■ ABOUT THIS TASK
Produce an exact copy of the lines below, starting at the first and ending with the line containing "Go to step 3".

[Stored items]
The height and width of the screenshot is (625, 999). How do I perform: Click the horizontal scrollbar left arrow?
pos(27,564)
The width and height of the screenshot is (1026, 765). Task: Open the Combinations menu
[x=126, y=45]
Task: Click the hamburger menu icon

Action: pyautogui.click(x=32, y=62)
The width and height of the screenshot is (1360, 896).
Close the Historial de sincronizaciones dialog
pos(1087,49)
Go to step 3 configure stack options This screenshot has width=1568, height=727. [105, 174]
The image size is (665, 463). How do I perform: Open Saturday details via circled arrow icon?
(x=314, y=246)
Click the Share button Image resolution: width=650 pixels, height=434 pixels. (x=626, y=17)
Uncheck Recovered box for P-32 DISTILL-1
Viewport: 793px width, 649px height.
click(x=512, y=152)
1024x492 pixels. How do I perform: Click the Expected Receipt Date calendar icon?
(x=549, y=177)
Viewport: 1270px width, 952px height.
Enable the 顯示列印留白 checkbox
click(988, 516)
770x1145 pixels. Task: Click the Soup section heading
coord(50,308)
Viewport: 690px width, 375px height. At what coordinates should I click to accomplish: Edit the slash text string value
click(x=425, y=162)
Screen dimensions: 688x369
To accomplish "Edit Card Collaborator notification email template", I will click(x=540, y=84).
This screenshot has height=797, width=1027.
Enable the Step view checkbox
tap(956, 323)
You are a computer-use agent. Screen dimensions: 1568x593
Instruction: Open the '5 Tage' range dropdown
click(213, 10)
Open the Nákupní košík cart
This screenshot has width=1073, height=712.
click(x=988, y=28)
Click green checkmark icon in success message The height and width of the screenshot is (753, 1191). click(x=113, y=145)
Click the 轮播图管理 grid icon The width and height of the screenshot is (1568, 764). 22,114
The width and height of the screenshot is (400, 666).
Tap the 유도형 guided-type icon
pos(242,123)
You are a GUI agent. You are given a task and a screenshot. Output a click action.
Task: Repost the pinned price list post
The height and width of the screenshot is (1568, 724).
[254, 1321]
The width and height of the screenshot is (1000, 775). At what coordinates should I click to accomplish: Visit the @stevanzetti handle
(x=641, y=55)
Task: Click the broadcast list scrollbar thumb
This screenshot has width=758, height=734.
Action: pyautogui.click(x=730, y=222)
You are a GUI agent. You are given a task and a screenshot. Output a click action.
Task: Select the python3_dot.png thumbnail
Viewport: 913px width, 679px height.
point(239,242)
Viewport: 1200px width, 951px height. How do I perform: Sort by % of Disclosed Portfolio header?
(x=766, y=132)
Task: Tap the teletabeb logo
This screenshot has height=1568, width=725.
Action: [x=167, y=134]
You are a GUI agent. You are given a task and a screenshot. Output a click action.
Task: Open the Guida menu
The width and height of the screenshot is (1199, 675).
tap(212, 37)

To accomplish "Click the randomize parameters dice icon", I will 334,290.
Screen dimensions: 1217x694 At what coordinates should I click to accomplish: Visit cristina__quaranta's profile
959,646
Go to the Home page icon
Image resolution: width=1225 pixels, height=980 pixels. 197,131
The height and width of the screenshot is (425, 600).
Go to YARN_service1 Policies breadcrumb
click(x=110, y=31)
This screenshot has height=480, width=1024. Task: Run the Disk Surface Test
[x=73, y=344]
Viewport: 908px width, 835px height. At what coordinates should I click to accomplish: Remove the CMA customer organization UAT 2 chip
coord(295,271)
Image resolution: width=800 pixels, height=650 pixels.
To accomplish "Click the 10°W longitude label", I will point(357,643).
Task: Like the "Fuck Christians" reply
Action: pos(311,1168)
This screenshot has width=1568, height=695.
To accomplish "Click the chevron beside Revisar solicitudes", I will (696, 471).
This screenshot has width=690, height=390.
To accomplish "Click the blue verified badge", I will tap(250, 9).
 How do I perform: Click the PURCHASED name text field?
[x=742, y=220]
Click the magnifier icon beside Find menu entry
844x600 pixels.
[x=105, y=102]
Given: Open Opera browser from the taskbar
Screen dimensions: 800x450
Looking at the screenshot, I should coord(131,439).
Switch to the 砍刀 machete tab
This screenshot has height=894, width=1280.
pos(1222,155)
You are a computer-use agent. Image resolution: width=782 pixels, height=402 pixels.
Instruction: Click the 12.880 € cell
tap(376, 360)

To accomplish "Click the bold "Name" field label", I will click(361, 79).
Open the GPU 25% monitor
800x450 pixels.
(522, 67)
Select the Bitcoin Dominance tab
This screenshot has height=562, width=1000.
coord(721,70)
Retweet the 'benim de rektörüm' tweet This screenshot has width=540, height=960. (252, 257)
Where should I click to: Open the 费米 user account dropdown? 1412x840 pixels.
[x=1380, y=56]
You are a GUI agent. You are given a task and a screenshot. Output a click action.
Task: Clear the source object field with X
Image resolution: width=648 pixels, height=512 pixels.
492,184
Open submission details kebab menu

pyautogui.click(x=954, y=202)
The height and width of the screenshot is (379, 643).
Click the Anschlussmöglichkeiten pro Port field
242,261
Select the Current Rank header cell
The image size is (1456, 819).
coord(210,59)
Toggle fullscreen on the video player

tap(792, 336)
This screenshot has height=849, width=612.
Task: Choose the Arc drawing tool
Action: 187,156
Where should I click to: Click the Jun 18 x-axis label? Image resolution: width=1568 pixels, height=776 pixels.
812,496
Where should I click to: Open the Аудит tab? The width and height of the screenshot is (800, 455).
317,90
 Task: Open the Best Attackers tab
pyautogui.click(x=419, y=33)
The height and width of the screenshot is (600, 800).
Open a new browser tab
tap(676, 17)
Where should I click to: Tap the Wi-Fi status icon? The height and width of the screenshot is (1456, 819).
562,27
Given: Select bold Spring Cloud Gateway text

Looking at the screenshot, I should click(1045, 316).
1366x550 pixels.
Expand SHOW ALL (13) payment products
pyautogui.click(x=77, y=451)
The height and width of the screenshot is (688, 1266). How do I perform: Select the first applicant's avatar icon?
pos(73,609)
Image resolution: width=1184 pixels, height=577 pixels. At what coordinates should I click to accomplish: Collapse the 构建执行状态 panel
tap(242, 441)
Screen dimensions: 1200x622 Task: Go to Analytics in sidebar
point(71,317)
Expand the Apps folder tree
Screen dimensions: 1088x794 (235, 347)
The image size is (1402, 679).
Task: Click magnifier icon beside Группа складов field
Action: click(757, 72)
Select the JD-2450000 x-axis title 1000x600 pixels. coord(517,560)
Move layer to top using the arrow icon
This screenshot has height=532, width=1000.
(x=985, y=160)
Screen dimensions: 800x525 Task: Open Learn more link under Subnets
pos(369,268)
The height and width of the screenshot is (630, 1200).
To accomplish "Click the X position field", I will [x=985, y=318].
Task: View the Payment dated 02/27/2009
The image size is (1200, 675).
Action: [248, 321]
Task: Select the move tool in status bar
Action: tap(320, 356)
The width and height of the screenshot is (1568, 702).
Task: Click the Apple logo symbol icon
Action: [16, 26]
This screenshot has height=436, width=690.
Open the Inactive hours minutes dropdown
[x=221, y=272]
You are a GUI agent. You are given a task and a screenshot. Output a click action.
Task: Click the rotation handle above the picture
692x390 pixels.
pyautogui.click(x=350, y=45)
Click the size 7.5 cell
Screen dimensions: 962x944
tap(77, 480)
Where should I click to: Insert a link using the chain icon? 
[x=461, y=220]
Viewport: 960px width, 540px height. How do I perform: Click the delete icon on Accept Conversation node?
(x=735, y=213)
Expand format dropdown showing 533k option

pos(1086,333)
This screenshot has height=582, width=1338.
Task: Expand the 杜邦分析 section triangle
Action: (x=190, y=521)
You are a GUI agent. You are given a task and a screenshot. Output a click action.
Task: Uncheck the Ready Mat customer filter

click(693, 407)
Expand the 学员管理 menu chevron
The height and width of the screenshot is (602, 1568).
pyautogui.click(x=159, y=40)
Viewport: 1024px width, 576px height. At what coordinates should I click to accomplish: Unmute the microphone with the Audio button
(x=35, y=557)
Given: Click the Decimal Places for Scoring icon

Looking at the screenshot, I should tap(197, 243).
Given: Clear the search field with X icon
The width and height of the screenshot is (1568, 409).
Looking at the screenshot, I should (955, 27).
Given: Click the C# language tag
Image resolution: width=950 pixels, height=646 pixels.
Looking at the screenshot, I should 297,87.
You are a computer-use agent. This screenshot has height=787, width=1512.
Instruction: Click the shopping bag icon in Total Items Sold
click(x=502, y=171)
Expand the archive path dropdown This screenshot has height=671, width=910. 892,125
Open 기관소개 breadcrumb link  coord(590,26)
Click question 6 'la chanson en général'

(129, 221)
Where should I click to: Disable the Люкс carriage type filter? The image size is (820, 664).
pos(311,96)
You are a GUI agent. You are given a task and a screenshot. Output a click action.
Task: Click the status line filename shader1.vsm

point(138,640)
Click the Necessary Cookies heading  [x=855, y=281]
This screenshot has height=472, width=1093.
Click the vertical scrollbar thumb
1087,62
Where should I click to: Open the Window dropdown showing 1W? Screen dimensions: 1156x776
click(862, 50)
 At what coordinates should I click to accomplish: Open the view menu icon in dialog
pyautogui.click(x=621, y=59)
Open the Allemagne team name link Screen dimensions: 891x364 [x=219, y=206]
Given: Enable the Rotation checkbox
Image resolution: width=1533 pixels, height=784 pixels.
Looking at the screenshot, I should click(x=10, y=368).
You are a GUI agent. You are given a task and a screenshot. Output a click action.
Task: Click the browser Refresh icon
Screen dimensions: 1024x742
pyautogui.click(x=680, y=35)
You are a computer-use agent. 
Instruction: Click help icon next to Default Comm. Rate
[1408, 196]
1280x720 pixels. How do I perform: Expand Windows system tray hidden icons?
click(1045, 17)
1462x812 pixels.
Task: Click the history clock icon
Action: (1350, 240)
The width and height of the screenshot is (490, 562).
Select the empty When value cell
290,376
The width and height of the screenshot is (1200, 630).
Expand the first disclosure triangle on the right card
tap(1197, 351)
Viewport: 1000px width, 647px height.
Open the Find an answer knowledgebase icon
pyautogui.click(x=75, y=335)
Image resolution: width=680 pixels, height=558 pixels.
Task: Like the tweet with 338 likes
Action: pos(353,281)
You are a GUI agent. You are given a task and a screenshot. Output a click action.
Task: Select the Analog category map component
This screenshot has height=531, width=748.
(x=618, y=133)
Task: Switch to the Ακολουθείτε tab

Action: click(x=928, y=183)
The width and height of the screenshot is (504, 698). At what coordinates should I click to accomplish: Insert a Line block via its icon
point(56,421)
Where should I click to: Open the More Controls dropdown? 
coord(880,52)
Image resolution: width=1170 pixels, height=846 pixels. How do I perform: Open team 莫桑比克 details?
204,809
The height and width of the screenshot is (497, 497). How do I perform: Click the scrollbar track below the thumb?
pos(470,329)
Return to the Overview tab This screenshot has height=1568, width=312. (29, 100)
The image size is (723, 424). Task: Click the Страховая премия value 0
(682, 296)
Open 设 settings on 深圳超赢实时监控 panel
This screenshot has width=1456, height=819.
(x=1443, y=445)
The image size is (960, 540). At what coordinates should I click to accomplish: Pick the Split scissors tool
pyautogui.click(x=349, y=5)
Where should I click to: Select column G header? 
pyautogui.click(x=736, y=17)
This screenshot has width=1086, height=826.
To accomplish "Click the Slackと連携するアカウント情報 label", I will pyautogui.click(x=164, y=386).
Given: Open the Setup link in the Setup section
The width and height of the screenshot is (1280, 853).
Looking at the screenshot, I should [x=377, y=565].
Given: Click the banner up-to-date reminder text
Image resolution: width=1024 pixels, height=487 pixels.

■ TASK ANSWER
The height and width of the screenshot is (625, 999). How do I perform: Click the horizontal scrollbar left arrow?
pos(27,564)
The width and height of the screenshot is (1026, 765). Task: Open the Combinations menu
[x=126, y=45]
Task: Click the hamburger menu icon

Action: pyautogui.click(x=32, y=62)
The width and height of the screenshot is (1360, 896).
Close the Historial de sincronizaciones dialog
pos(1087,49)
Go to step 3 configure stack options This screenshot has width=1568, height=727. [105, 174]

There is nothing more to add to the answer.